Data for processing ->
--------------------------------

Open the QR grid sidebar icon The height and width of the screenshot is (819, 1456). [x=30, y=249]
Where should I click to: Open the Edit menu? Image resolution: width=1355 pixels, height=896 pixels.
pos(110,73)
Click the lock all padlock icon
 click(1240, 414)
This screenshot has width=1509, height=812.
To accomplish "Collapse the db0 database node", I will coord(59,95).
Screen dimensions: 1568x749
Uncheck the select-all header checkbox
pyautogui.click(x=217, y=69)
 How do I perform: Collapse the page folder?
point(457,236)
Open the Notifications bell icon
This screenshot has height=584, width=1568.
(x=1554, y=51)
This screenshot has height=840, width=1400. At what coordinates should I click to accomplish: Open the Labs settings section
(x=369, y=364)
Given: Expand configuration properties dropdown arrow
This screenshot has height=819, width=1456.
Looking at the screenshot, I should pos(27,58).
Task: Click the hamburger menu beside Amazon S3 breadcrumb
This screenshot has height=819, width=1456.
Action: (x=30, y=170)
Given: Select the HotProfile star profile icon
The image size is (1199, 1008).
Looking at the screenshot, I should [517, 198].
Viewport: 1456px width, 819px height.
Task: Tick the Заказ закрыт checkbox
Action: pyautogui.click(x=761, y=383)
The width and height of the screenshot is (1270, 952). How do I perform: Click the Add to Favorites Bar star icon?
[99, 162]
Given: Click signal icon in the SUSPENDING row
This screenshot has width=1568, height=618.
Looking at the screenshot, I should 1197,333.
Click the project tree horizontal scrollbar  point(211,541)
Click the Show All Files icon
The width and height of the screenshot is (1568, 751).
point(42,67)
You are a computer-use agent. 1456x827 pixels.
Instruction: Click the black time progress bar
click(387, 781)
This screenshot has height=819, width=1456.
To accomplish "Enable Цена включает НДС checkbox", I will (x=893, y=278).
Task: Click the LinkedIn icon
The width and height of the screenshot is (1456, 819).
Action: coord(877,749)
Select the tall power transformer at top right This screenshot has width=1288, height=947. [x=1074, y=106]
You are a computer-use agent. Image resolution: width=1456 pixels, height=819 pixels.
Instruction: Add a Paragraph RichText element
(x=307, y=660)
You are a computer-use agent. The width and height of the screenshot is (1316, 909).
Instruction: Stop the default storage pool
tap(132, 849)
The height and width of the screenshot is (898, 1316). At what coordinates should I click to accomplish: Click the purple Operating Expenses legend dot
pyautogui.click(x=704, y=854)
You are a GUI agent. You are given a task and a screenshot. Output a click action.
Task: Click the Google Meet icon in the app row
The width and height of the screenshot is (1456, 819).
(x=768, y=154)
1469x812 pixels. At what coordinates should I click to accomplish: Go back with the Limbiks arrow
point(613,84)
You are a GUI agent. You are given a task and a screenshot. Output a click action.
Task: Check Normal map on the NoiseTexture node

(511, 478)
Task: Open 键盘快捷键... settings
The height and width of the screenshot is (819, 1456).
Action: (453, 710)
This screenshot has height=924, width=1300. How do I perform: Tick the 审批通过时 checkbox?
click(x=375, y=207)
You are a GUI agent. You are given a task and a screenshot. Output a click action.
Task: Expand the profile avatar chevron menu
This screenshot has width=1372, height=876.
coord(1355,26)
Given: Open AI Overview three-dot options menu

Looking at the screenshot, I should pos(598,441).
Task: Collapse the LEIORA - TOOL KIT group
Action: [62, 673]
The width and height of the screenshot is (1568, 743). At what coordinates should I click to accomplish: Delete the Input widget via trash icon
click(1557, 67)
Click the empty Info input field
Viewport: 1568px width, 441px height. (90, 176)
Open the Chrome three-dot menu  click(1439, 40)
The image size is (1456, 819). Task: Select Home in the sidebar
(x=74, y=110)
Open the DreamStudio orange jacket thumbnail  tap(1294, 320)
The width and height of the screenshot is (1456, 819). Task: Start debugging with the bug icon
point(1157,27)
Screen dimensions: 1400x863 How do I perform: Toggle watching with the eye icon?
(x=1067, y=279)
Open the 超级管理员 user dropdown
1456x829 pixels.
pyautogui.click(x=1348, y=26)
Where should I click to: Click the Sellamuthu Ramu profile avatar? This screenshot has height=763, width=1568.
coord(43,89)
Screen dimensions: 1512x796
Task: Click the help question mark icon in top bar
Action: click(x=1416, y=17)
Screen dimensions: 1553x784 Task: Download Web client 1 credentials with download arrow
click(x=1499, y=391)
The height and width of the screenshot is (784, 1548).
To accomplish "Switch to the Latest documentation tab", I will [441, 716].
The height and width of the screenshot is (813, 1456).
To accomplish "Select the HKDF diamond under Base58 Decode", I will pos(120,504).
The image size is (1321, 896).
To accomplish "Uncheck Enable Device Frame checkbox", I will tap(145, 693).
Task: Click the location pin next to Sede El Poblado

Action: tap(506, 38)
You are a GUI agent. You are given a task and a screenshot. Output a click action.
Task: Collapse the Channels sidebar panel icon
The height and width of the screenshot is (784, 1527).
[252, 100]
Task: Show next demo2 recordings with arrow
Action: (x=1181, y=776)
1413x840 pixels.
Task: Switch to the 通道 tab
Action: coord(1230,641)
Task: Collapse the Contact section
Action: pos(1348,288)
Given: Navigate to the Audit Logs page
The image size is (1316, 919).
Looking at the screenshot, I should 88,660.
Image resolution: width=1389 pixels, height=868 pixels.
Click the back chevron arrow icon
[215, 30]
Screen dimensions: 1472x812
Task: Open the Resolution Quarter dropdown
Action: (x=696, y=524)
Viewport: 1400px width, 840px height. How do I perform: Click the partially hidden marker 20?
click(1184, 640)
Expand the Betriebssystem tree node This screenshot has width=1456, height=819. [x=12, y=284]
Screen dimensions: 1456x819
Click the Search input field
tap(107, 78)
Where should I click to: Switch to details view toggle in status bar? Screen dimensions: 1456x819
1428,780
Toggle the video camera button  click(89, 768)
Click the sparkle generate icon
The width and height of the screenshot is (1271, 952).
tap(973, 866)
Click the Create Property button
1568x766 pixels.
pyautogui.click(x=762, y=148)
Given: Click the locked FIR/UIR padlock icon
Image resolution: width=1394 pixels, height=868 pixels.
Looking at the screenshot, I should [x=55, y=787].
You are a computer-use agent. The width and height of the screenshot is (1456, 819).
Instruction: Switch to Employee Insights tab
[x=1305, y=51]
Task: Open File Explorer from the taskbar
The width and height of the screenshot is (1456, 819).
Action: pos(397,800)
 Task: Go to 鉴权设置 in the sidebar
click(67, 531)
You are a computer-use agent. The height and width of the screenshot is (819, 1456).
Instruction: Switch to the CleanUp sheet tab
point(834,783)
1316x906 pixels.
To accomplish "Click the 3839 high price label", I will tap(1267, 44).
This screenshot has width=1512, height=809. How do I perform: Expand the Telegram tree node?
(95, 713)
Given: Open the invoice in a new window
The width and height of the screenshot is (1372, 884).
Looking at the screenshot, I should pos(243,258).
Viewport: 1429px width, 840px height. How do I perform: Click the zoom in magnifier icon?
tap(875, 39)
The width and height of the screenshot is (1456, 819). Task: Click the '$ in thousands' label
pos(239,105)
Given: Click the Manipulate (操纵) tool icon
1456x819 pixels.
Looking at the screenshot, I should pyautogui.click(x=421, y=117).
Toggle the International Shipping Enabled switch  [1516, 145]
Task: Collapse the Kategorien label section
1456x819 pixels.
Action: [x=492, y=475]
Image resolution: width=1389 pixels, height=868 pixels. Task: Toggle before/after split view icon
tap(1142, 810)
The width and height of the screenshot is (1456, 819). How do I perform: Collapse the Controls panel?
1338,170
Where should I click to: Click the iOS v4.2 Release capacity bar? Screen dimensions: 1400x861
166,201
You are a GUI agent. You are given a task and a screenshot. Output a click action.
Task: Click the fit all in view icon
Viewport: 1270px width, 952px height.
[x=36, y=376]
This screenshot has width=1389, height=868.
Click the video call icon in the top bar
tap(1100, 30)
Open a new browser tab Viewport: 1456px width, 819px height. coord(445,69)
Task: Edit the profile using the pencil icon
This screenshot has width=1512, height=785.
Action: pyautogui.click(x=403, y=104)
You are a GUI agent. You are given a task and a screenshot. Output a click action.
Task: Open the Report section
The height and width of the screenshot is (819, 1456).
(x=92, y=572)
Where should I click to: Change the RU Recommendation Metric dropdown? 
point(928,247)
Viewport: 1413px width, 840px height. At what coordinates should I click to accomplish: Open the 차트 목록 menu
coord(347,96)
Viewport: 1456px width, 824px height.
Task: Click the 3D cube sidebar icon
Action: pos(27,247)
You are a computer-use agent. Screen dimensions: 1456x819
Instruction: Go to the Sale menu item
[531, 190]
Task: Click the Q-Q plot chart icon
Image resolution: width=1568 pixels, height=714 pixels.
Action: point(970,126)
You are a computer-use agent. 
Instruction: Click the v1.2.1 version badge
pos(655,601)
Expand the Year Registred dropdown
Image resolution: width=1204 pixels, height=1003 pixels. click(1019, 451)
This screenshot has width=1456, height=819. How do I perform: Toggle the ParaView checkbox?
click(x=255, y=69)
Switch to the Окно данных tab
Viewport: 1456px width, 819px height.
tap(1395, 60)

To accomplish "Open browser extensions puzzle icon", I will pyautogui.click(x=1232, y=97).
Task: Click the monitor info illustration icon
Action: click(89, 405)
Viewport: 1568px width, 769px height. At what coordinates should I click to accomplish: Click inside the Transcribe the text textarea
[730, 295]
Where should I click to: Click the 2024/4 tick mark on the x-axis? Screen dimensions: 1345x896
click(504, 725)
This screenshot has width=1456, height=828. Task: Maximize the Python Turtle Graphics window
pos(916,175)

--------------------------------

Assignment -> Only the lines containing the string "computer" are needed; pull them out of the records.

Result of the exercise ->
You are a computer-use agent. 1456x827 pixels.
You are a computer-use agent. Image resolution: width=1456 pixels, height=819 pixels.
You are a computer-use agent. The width and height of the screenshot is (1316, 909).
You are a computer-use agent. The width and height of the screenshot is (1456, 819).
You are a computer-use agent. The height and width of the screenshot is (819, 1456).
You are a computer-use agent. Screen dimensions: 1456x819
You are a computer-use agent. 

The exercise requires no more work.